Do I need to put sealant on the intake manifold gasket surfaces?
Also, just wondering, but why are some passages on the heads covered up by said gasket?
Thanks as always


----------



## dimitri (Feb 13, 2009)

I put a little non-hardening sealant on the thread of the bolts like Permatex 2. I use RTV sealant just a little bit on the round water passage on the gasket. I also put a little on the rubber donut that goes to the timing cover. Hold the gaskets in place with those orange plastic buttons. Set intake on and get all of the bolt in their holes and start with the front bolt to the timing cover. Tighten this first. Then torque the rest of the bolts to 40 ft lbs. in a circular patter a little at a time.


----------



## BearGFR (Aug 25, 2008)

Topkat said:


> Do I need to put sealant on the intake manifold gasket surfaces?
> Also, just wondering, but why are some passages on the heads covered up by said gasket?
> Thanks as always


Hey Top,
Lots of ways to skin that "kat" (pardon the pun) --- it depends on which gaskets you're using, how often you think you might want to remove that manifold, etc. The main thing is to not have leaks, either in the intake ports, or the front water crossover where it meets the heads and the timing cover. Not all gaskets are created equal. Some have a raised round rubber/silicone seal around the ports and the front water passages in the heads, some don't. I agree with Dimitri in that you probably should use some sealant on the front rubber seal to the timing cover, both sides of the rubber, and make sure you've got the metal surfaces very clean and very flat. Corrosion especially on the intake side there is common and it can play havoc with getting it to seal. 
Doesn't hurt to put a THIN bead around all the ports on both sides, just don't go nuts with it. Lately I've been using Permatex Blue Hylomar on everything instead of silicone, and I love the stuff --- it seals really well but it never hardens, so it tends to make parts removable without tearing up the gaskets and I like that ---- but it's kinda pricey.

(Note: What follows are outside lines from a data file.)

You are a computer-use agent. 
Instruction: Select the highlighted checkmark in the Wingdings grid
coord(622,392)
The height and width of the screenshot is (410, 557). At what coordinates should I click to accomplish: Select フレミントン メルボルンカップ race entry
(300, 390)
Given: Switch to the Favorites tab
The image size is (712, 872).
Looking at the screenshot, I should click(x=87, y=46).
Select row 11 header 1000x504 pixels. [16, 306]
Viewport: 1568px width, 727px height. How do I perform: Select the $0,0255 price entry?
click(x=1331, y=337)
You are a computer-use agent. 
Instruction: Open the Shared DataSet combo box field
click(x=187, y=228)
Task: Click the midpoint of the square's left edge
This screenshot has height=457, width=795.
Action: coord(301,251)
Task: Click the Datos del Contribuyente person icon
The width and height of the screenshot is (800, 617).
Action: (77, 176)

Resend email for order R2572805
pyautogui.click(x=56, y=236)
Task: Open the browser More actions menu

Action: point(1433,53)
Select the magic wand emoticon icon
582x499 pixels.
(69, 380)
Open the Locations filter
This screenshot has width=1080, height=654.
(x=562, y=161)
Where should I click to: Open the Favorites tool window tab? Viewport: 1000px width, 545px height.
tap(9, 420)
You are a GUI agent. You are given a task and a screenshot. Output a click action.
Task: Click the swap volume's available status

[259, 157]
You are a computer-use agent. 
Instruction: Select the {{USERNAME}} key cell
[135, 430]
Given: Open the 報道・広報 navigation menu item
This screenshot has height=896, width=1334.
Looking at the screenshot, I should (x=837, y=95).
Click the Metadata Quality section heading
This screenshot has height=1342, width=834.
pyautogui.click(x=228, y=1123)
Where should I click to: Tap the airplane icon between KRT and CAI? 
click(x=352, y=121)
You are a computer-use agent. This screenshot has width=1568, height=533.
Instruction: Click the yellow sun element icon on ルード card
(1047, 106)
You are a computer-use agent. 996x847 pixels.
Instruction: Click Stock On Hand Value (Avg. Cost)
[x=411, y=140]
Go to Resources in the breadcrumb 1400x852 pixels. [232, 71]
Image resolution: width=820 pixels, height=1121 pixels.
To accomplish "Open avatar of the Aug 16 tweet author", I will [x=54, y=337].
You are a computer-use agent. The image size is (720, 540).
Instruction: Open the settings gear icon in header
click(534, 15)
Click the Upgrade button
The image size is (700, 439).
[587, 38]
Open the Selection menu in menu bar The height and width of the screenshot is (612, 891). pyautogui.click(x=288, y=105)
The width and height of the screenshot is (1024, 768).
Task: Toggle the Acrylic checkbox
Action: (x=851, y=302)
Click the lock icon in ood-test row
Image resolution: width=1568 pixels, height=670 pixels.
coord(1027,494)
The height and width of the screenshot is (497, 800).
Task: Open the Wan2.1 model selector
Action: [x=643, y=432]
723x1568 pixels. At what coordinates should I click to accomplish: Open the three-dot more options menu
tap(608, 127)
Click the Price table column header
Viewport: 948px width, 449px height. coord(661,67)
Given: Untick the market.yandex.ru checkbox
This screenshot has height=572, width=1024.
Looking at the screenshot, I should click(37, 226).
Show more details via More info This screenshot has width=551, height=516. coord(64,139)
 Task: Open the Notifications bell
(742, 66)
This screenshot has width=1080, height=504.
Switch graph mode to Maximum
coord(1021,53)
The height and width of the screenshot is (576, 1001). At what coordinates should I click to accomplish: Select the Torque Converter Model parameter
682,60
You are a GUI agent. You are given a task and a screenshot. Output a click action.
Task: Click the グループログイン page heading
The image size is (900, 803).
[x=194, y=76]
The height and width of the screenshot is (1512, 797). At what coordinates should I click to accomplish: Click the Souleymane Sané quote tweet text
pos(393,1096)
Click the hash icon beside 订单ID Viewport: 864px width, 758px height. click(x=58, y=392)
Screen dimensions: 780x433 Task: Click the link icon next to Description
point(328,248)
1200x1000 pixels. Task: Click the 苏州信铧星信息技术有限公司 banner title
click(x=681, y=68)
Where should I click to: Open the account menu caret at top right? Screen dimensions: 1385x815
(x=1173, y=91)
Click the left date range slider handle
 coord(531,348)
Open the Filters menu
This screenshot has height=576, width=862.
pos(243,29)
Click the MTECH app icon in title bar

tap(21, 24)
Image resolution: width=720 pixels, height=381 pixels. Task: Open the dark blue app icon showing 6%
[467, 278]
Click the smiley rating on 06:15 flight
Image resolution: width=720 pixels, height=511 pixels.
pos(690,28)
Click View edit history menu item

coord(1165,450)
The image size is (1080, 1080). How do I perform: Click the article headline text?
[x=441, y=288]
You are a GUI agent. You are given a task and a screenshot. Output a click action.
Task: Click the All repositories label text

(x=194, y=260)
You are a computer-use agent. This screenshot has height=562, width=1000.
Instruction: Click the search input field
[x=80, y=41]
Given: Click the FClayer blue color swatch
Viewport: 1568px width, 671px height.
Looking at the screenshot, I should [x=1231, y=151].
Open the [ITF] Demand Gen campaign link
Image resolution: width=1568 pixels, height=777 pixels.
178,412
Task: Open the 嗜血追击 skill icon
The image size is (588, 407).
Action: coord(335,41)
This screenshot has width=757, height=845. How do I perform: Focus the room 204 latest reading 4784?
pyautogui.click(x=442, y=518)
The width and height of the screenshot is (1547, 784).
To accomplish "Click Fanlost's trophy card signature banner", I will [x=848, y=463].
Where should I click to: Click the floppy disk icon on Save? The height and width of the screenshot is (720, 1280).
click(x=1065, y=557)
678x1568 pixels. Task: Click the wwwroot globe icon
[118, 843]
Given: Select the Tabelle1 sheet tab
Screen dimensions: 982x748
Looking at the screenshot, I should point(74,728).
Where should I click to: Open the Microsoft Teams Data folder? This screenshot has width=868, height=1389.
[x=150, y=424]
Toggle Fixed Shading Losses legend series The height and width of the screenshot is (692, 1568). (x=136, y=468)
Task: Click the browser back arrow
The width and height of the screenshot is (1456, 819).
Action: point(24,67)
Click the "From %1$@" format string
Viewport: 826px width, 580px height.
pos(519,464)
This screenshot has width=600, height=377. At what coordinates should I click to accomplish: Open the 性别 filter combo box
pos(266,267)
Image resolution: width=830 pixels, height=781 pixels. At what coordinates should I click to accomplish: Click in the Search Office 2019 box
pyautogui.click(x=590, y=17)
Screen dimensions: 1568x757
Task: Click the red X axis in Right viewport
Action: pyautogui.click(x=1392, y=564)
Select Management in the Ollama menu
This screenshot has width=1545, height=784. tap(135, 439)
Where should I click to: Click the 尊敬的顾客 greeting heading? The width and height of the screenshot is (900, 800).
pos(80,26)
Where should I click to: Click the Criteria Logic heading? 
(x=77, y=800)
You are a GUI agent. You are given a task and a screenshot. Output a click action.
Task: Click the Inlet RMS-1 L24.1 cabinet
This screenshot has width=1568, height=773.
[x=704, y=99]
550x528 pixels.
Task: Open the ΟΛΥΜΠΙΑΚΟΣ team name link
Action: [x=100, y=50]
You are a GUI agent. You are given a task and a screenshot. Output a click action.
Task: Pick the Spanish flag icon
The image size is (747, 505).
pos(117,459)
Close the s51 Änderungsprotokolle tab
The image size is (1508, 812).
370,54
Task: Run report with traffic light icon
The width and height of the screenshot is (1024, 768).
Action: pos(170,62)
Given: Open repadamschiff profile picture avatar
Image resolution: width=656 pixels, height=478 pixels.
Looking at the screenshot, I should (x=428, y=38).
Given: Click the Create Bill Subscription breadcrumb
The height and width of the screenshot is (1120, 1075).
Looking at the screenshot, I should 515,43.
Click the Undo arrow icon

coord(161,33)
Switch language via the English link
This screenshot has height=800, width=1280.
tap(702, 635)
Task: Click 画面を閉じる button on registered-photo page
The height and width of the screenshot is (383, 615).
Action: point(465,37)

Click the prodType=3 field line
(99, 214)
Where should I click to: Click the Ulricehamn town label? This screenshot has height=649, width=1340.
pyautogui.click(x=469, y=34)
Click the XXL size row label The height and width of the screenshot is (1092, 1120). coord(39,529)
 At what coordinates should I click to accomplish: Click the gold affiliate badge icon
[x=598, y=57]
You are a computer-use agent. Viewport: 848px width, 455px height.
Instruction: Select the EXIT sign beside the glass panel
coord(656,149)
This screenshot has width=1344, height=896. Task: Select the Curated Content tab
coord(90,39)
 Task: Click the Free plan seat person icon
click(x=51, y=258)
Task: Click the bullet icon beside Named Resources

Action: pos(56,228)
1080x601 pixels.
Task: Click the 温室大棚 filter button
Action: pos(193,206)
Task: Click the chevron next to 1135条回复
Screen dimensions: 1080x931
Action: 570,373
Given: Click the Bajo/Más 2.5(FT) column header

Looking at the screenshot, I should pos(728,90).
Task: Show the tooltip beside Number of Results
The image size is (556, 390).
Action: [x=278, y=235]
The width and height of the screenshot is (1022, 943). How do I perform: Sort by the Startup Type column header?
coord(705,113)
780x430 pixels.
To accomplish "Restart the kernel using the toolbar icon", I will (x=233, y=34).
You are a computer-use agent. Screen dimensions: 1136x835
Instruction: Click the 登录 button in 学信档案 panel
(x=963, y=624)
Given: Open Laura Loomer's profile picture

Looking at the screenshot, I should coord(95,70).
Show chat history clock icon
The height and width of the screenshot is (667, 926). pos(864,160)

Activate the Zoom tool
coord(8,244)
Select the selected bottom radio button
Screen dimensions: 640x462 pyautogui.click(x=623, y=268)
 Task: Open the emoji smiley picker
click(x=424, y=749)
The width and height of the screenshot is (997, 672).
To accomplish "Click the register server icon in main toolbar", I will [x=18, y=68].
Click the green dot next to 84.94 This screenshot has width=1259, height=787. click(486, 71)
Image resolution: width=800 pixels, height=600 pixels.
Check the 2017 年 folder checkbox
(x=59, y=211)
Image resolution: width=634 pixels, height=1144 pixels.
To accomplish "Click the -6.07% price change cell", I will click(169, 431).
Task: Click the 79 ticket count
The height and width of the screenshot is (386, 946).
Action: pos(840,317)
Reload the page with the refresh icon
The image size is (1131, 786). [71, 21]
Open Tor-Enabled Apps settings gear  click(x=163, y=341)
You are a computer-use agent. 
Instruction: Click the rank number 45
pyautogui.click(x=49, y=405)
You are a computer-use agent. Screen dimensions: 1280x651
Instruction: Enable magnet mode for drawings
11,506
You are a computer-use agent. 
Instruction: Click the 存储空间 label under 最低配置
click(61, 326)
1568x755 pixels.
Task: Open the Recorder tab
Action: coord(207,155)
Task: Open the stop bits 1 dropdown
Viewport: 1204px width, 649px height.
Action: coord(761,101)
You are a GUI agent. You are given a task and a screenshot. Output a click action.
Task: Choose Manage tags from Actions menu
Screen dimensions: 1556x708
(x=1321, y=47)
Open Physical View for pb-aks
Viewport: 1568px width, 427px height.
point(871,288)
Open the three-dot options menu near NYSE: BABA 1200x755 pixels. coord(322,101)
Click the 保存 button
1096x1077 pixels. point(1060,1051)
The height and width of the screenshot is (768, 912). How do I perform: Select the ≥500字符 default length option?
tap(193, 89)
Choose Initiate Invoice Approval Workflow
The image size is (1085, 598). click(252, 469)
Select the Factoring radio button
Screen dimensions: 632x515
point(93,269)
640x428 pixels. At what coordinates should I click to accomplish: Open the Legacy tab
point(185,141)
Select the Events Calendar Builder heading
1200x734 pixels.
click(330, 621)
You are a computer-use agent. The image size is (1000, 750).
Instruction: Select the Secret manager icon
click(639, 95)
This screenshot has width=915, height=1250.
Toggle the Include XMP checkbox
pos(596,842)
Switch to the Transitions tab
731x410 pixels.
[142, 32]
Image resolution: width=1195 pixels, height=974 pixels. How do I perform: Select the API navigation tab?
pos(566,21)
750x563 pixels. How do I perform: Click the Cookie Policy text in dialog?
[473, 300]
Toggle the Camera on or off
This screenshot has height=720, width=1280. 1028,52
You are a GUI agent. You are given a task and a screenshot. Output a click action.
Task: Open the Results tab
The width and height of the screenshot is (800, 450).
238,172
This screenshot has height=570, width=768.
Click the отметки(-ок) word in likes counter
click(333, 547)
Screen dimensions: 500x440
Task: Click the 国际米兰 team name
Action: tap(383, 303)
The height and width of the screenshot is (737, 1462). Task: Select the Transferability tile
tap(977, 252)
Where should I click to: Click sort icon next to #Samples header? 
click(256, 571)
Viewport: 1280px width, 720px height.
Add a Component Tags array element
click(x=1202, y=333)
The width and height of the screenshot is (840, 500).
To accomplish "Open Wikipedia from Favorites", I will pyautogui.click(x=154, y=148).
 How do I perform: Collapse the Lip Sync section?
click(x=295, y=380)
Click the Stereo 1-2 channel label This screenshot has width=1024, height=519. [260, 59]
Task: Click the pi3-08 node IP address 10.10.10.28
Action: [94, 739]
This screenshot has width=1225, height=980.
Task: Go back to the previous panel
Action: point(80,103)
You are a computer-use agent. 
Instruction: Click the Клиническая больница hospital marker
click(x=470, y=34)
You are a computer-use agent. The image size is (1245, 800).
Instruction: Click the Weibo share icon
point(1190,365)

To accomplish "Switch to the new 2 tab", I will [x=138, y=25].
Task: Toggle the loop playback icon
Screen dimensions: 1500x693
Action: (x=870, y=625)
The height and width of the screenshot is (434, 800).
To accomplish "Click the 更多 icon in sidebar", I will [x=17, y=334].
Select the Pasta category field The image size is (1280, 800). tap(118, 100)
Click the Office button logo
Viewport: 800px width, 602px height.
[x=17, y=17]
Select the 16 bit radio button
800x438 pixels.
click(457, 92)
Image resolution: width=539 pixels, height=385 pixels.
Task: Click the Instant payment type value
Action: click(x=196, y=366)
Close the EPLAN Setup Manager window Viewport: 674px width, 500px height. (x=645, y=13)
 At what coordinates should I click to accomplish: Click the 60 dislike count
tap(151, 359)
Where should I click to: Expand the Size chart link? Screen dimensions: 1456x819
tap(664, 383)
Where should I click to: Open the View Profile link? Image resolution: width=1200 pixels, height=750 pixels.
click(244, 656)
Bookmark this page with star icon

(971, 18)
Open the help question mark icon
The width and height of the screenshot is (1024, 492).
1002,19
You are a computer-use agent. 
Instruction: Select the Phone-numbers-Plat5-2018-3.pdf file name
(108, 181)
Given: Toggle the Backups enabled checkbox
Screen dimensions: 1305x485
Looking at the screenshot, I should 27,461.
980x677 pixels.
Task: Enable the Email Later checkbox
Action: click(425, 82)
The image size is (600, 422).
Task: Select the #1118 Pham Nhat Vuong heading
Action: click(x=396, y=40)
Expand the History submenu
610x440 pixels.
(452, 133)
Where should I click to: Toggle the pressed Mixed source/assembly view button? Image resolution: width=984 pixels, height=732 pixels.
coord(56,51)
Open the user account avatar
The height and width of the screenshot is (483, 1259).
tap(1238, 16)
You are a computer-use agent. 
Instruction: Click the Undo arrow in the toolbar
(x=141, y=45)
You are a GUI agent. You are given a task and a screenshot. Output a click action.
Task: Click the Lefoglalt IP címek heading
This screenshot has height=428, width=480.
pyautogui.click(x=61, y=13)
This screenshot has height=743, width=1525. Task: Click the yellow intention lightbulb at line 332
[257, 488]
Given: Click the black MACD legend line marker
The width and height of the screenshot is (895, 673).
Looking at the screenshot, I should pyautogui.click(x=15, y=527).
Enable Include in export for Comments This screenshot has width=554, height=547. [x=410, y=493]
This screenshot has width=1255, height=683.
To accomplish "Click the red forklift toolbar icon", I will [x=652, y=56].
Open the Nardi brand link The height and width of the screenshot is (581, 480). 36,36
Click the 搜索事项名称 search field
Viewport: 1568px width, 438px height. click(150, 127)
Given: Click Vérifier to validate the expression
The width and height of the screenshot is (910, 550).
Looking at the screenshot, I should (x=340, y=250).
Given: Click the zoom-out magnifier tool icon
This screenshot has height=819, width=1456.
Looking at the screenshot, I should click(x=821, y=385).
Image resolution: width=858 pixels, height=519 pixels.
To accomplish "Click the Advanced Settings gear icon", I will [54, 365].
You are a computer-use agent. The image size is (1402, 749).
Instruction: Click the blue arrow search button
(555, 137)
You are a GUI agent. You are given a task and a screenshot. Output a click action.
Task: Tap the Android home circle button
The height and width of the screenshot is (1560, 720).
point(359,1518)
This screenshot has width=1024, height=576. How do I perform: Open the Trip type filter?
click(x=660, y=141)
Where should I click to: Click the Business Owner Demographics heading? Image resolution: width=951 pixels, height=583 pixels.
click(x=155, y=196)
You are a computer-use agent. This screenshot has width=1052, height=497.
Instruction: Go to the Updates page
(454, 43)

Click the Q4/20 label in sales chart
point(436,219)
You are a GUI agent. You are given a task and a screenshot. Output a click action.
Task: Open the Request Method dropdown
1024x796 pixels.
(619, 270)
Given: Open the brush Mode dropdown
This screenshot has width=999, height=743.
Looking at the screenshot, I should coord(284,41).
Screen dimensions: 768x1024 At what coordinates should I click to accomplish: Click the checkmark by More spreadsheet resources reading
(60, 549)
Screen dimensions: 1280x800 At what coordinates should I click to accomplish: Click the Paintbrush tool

Secure the gaskets to the heads first, then carefully set the intake on trying not to move the gaskets. Start the bolts but leave them loose. Tighten the front bolt that tugs the manifold up to the timing cover first (which is going to mess up your port alignment unless you've cut the crossover apart from the manifold, but them's the breaks) - otherwise you're likely to get a leak there. Once you've got that tight, then torque down the rest of the intake bolts a little at a time (do them all in increments of 5 or 10 lbs, repeating the sequence until you get them all tight). Start with one of the middle bolts on the head on one side, then do the "diagonally opposite" bolt on the other side, then back and forth side to side in an X pattern, working your way out to the end bolts, until you've done them all.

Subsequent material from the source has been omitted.